The country's major power companies - including Trustpower - have rated poorly on a New Zealand customer satisfaction survey.
An annual Consumer NZ survey on power companies found just 45 per cent of power customers were satisfied with the service they received.
The five big power companies - Contact, Genesis, Mercury, Meridian and TrustPower - still hold the lion's share of customers. However, Consumer NZ chief executive Sue Chetwin said the survey showed the companies continued to be "perennial laggards" when it came to customer service.
"This satisfaction rating is lower than rates we've found in the banking and general insurance industries," she said.
"The big players are letting the side down."
Trustpower responded in a written statement, saying it aimed to provide excellent customer service "and we continuously strive to improve our customer's experience".
"We are excited about the plans we have in place to improve customer experience and take heart that our internal survey is showing that customers are recognising and that improvement.
"Trustpower has long established relationships with the majority of its customers, we also note Consumer calls out that some of the newer retailers are yet to be tested."
Bosco Connect, a subsidiary of Mercury Energy, was singled out as a particularly poor performer, with a customer satisfaction rate of 28 per cent. Thirty per cent of customers with Bosco had regularly experienced long wait times to speak to a customer service representative.
At the other end of the survey, 71 per cent of Flick Electric's customers said they were very satisfied with the company's service.
In a statement, Mercury Energy said it was surprised and disappointed at the survey results.
"We survey over 5000 Mercury customers each year (vs the 218 in this survey) and the Consumer survey results differs hugely from our own feedback from our customers.
"Our customers consistently tell us how much they value our Free Power Days, Airpoints dollars, Good Energy Monitor and all the other unique benefits Mercury provides and our low switching figures support this level of customer satisfaction."
Contact Energy's Shaun Jones said it worked hard to provide customers with a great range of plans and ways to get in touch, "so customers can choose the combination that works best for them".
"We're always looking for opportunities to improve and we use the feedback we receive from our customers every day to help focus out efforts."
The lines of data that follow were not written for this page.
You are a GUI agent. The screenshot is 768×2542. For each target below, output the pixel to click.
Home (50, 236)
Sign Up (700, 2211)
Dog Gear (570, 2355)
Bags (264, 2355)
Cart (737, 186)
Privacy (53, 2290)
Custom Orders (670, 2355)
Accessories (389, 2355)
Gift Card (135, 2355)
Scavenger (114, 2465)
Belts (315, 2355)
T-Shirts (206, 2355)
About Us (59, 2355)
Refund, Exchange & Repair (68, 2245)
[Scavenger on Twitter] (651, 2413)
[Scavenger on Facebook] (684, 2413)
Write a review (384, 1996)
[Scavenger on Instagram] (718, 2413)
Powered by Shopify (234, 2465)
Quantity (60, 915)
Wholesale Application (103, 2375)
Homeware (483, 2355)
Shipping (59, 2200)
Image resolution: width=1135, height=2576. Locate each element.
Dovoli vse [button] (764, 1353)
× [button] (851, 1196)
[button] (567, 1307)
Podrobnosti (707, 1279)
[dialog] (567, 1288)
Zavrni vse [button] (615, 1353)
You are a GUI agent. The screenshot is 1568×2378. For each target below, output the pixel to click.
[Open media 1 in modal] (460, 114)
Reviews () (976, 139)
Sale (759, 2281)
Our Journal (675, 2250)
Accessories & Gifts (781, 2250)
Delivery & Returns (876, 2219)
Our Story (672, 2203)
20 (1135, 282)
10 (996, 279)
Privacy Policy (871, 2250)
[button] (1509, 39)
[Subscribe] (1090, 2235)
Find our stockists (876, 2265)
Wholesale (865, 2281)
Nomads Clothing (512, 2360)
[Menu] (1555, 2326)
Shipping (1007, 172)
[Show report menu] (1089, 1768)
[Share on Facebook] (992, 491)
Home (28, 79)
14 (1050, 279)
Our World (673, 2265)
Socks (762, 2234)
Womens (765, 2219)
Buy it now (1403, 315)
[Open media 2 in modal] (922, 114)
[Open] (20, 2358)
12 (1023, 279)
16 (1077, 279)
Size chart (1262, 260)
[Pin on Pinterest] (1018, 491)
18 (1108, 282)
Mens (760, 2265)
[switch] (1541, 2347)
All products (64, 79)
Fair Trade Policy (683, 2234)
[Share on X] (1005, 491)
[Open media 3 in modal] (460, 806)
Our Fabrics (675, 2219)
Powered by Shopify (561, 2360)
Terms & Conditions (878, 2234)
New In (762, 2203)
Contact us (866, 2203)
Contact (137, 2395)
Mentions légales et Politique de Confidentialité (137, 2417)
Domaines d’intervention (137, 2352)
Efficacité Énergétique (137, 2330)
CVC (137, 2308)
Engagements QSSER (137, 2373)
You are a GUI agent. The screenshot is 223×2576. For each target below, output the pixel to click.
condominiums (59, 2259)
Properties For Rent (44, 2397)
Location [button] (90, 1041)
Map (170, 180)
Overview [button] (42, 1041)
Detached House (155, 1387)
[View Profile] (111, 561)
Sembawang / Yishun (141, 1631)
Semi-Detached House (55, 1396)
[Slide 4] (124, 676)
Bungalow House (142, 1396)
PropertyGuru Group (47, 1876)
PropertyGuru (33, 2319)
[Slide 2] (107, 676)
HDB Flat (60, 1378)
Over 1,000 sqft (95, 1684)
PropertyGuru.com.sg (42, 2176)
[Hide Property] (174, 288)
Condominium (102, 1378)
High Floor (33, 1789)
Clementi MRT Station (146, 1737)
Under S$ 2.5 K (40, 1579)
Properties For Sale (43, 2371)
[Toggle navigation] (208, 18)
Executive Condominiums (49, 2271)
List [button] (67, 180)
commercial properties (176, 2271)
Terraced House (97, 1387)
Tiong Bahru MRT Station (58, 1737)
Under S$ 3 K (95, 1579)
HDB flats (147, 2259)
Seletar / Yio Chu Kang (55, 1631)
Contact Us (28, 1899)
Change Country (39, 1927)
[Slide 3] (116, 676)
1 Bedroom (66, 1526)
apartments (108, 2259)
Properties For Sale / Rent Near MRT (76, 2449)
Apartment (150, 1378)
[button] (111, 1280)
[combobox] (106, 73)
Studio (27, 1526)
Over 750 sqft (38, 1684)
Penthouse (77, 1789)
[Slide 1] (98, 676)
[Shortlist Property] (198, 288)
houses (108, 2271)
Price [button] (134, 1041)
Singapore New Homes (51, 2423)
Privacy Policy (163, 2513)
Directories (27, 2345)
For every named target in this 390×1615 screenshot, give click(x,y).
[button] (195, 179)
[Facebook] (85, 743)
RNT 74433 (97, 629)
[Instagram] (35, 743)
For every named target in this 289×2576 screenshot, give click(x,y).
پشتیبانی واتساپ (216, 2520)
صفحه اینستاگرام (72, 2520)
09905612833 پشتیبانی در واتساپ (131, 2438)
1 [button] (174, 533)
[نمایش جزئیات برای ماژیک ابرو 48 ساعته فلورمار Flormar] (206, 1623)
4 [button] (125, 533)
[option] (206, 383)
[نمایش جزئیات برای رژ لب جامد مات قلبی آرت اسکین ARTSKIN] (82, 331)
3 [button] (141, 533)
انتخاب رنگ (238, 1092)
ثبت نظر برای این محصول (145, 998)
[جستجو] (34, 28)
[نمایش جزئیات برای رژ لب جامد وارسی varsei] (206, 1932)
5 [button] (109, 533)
Other statistics of interest to come from the survey included that 30 per cent of customers deliberately cut back on heating in winter, blaming power prices; 18 per cent had had problems with incorrect bills; 38 per cent had encountered long wait times on the phone to talk to a customer service rep; and 21 per cent said they received unhelpful service once they got through.
A Meridian Energy spokeswoman said it was disappointed to hear that 9 per cent of customers in the survey said they'd experienced unhelpful customer service with them.
"We'll certainly look to the survey findings in detail to identify any improvements we can make so it's as easy as possible for our customers to manage their electricity with us."
Genesis Energy were unable to comment before publication.